PROJECT SUMMARY
Major depressive disorder (MDD) and alcohol use disorder (AUD) are comorbid. Acute alcohol decreases both
anxiety- and depressive-like behaviors. Chronic alcohol exposure increases both of these negative emotion-
like behaviors. In fact, decades of epidemiological data suggest that individuals use alcohol to alleviate a
negative affective state. Whether the negative emotional state is due to MDD or repeated alcohol exposure
(AUD), researchers are now beginning to examine how mechanisms that are initially positive and rewarding
shift toward negative affect/anhedonia during withdrawal. For example, much is known about the neural
circuitry and neurotransmitter/peptide systems underlying acute and chronic effects of alcohol on anxiety-like
behaviors. Surprisingly, much less attention has been directed at the negative affective (anhedonia)

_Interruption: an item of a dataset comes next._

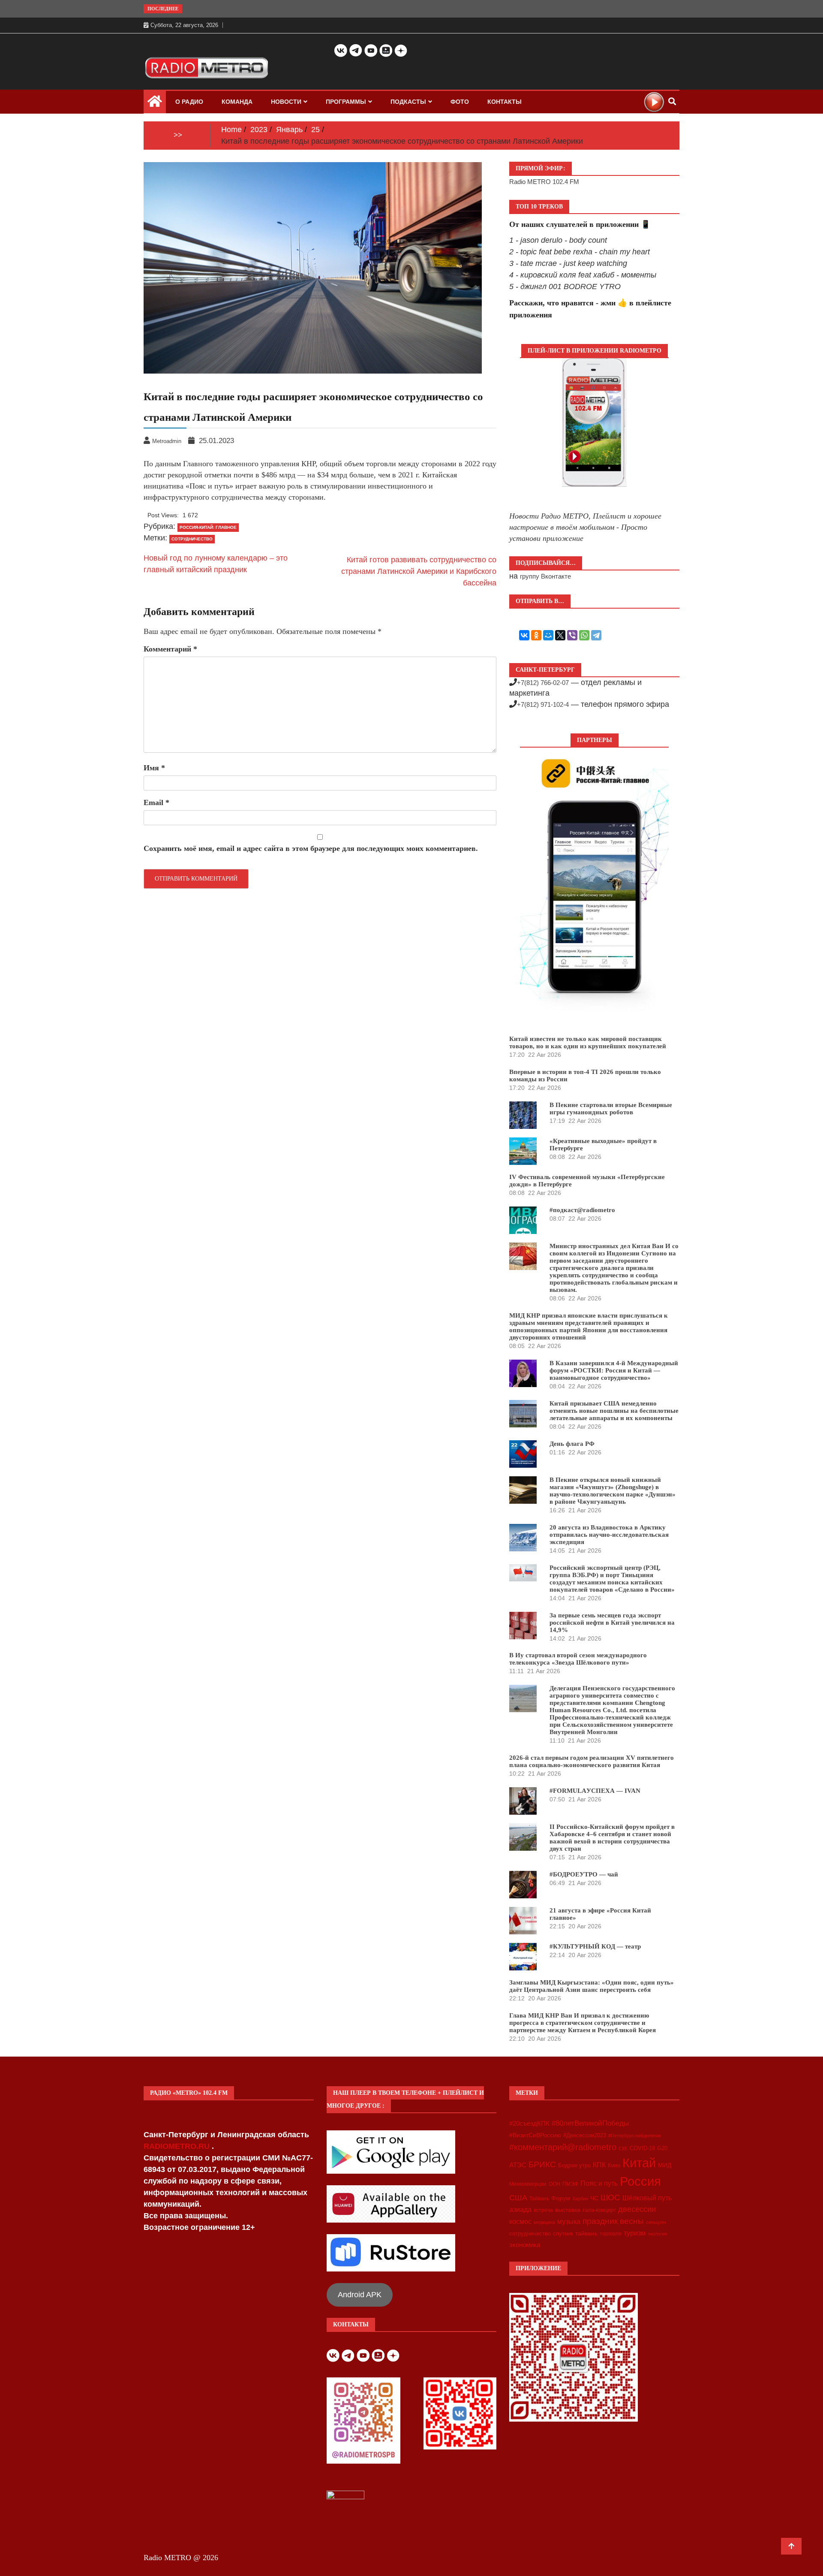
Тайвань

component. Our preclinical work suggests that acute ethanol treatment produces an antidepressant-like effect
and hijacks the same biochemical pathway as NMDAR antagonists. Pivotal to ethanol and NMDAR
antagonists’ antidepressant efficacy is the dynamic expression of the RNA-binding protein Fragile X Mental
Retardation Protein (FMRP). Reduction in FMRP expression allows for the upregulation of transsynaptic
proteins that promote new synapse formation and antidepressant-like effects. Consistent with a shift from
positive to negative emotion-like behaviors, FMRP is upregulated during withdrawal in ethanol-dependent
animals. Using molecular, biochemical, and electrophysiological techniques, combined with a novel synapse
detection assay that we developed in our laboratory (DetectSyn), and the expertise of our collaborators in the
Weiner laboratory in preclinical models of alcohol dependence, we will determine in Specific Aim 1 if acute
ethanol regulates the binding of FMRP to transsynaptic mRNAs, regulates the synaptic protein synthesis of
these target mRNAs, and promotes new synapse formation. Moreover, in Specific Aim 2 we will determine if
the FMRP-regulated antidepressant signaling pathway is muted or suppressed during the WD/negative affect
state, and if acute ethanol treatment can reverse the biochemical and behavioral depressive phenotypes.
Furthermore, we will isolate and sequence FMRP target mRNAs that are repressed during WD but released
due to treatment with acute ethanol during WD. Using a computational/genomic approach such as the Library
of Integrated Network-Based Cellular Signatures – a method that has shown promise in AUD research – these
data will facilitate future studies using these targets to predict effective, repurposed FDA-approved drugs to
treat AUD and MDD. These studies will lay the foundation for future pharmacological intervention to treat
negative affect during WD in alcohol-dependent individuals with comorbid MDD.